Panbo editor, publisher & chief bottlewasher from 4/2005 until 8/2018, and now pleased to have Ben Stein as a very able publisher, webmaster, and editing colleague. Please don't regard him as an "expert"; he's getting quite old and thinks that "fadiddling fumble-putz" is a more accurate description.

2 Responses

  1. steverow says:

    Hi Ben,
    Thank you very much for the entry.Totally unexpected.
    In doing this, my sole reason was so that others in Europe can enjoy this wonderful forward looking Program for themselves.
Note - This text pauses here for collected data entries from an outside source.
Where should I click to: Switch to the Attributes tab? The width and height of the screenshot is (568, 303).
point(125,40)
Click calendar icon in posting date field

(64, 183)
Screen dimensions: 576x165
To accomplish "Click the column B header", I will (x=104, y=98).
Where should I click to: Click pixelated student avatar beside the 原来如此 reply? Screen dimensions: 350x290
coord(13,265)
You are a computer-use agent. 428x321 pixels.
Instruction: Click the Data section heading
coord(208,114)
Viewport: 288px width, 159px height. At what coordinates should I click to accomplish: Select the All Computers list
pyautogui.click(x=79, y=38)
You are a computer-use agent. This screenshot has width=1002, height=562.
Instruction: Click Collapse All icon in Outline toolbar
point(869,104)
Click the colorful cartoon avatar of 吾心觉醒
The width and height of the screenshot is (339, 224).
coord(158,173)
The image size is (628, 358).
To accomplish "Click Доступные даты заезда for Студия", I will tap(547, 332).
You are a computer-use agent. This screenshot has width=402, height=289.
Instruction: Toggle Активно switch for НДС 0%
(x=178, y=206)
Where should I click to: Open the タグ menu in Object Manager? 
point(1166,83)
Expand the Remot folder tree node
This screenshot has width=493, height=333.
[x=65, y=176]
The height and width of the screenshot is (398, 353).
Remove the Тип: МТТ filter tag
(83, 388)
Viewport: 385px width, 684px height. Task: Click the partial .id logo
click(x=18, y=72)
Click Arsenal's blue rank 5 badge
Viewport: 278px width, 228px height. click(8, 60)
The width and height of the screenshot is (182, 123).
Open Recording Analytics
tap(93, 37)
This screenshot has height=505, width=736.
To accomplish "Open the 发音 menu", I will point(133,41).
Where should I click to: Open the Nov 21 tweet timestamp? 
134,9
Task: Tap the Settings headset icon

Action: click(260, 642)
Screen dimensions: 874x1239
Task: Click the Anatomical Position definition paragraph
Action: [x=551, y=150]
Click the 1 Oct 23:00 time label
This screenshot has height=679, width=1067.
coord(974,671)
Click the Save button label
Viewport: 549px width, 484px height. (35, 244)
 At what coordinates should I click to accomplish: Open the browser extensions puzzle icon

I couldn’t have done it without the total support of Steve Bryant and Maury McKenzie at http://www.visitmyharbour.com and Rod Lord at http://www.yachtpilot.net, as well as help from Steve Ashton at the UK MetOffice and “shux” at the MCGA. It took about four months in total and I enjoyed every minute of it and learnt sooo much about our coastsline and marine heritage.
    Users will also find three rows of links between London and the South coast which bring up sites of nearly evrything nautically “info” of interest in the UK and near Continental Countries. I’m still looking for the last four or five to complete the bottom row. (any suggestions anyone??).
    It’s a shame about East and North Scotland, it’s not that there’s nothing there, but it was difficult to find, and I would have had to go “commercial” to get the input, which for me defeats the object of a community guide book.
    The same applied to Scandinavia and Germany, not really any pilotage web sites to work with, so I did as much as a could. It needs someone resident in those countries to take the project further and help CE do well there.
    VMH has more Harbours to do in 2011 and I will ask if those can also be included in Ce.net. I think Eire, Northern Ireland and some more Scottish ones are planned. http://www.yachtpilot.net has also recently added the West of England to it’s portfolio, and I will be including them as soon as time permits.
    Kind regards to all and especially to all who made this possible.

  2. Richard C says:

    Last year was the first time I found ActiveCaptain (as used in CE) to be far more helpful then a printed cruising guide. I liked the honest, “say it like it is” style some posters use to describe their impression or experience with an anchorage or the facilities offered in a particular harbor. Traditional published paperback guide books never say anything negative about anything or else they would lose advertising revenue – every Marina is wonderful. In some cases, printed information were years out of date like phone numbers, but ActiveCaptain was found to be current, honest and very easy to use. After becoming frustrated with cruising guides they stayed on the shelf this summer.
    However, as this POI feature becomes more popular I would caution against letting it also become commercialized as this would turn it into just another, “every marina is perfect” style publication with outdated data. I’m not interested in going back to guide information influenced by advertising. Please let the Captains say it as they see it, miss spelling and all.